Sample Term Paper
Operant conditioning presents the idea that “behavior is a function of its consequences.” (Robbins & Judge, 2008, p. 55) In other words, people act and behave a certain way to get something they want or to avoid it. This kind of behavior is learned and voluntary unlike the classical conditioning theory that presents the idea that behavior is reflexive and unlearned. To carry out this behavior it has to be learned and that can be done through the introduction of reinforcements. If a good or behavior is reinforced it is highly likely that it will be repeated. (Robbins & Judge, 2008, pp. 55–56)
B.F. Skinner, the mastermind behind the operant conditioning theory “argued that creating pleasing consequences to follow specific forms of behavior would increase the frequency of that behavior. He demonstrated that people will most likely engage in desired behaviors if they are positively reinforced for doing so; that rewards are most effective if they immediately follow the desired response; and that behavior that is not rewarded, or is punished, is less likely to be repeated.” (Robbins & Judge, 2008, p. 56) For example, if your are praised every time you come up with a creative idea at work you will be more likely to be motivated to come up with more ideas and present them without hesitation.

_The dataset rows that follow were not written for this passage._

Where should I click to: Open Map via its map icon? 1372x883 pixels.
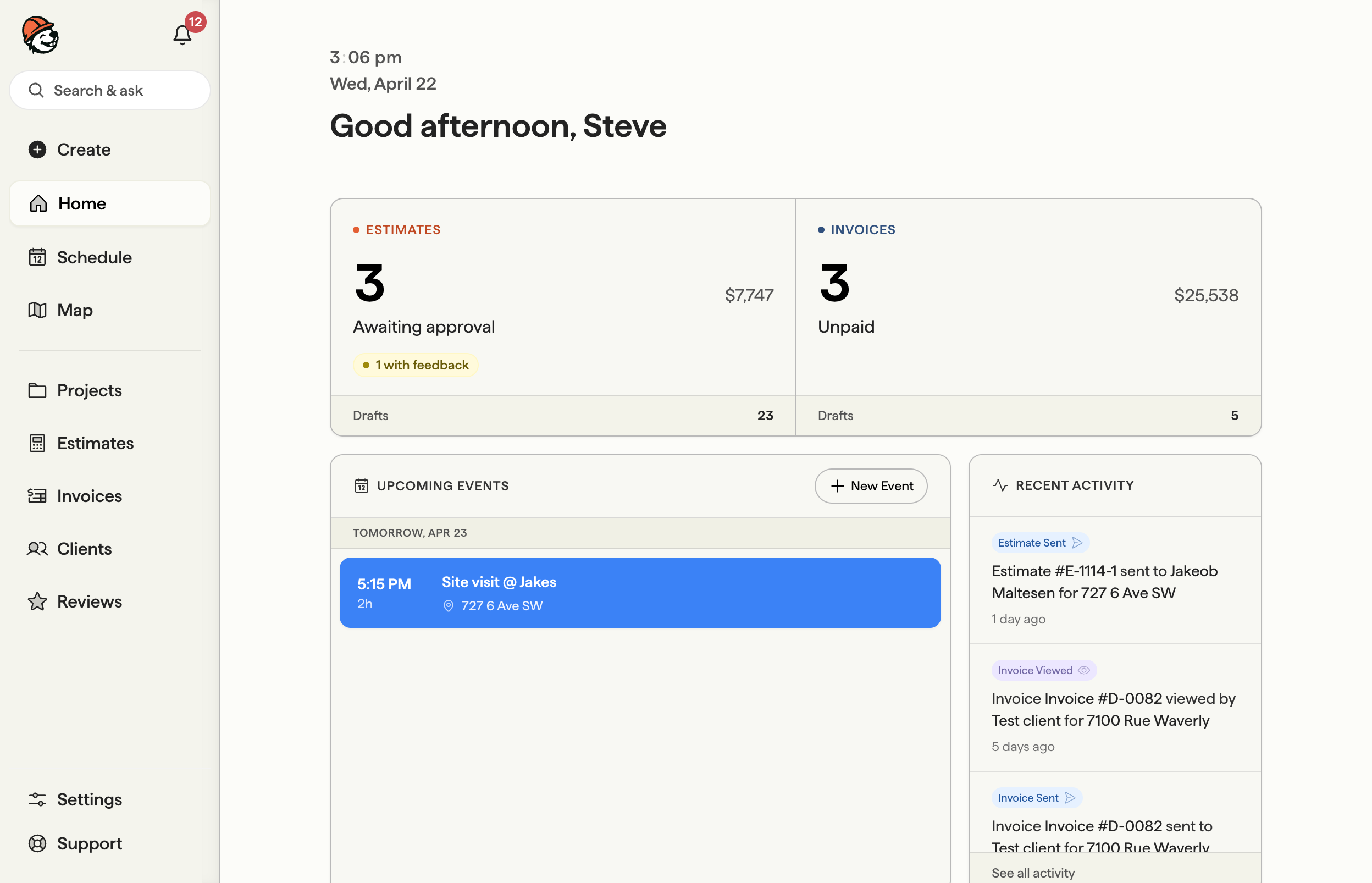click(37, 310)
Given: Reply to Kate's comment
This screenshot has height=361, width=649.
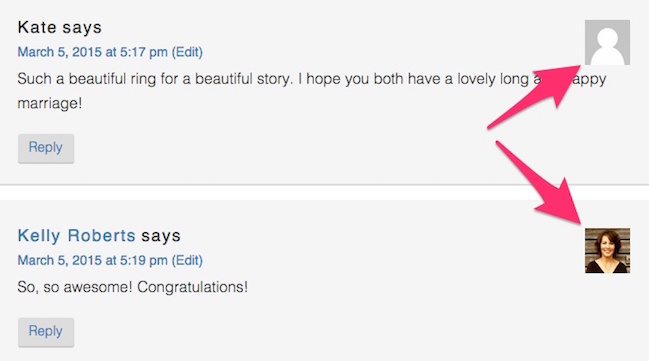Looking at the screenshot, I should coord(46,148).
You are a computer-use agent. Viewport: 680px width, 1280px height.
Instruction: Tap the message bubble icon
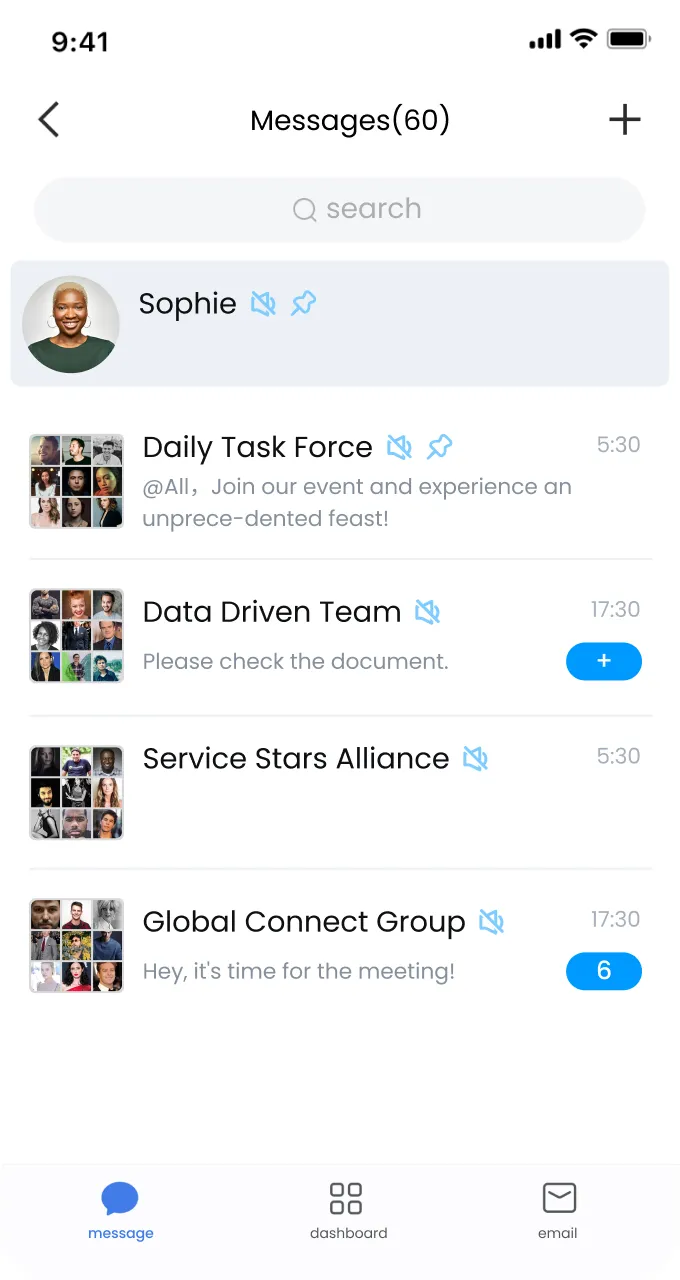pos(120,1198)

Appraisal might give you intrinsic motivation to repeat that behavior whereas if your ideas are ignored and tossed out the window without even being considered, next time you might think twice before presenting an idea even though it might be genius.
There are two types of reinforcers: primary and secondary. Primary reinforcers include food, water, sex, etc. They are physiologically or biologically determined. Secondary reinforcers are praise, recognition, money and etc. They derive their effect from a consistent pairing with other reinforcements in the past.

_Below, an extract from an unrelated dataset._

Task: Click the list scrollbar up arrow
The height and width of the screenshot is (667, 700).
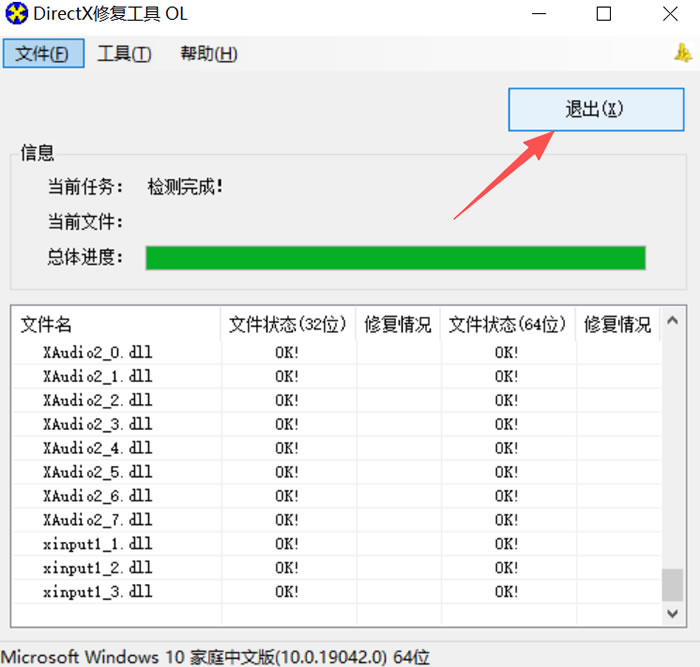Action: pyautogui.click(x=672, y=320)
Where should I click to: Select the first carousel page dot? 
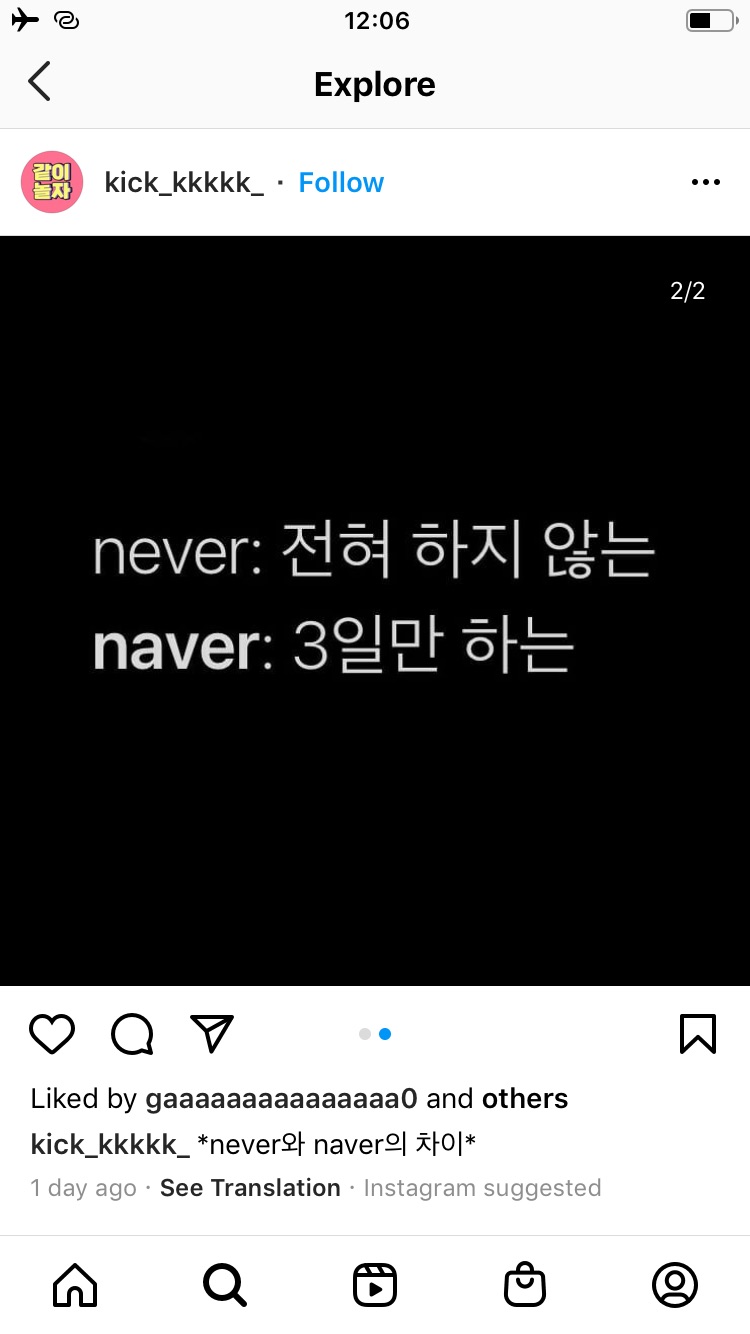point(365,1034)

There are five reinforcement strategies: positive reinforcement, negative reinforcement, punishment and extinction. Positive reinforcement occurs “when a behavior is strengthened as a result of receiving a positive condition.” (Types of Operant Conditioning) In other words, if you perform action x, and the result is action y, and if action y is a good result that makes you feel good or is a positive one, you will do action x more often. For example, when I play tennis, I feel good and energized, so I play more tennis.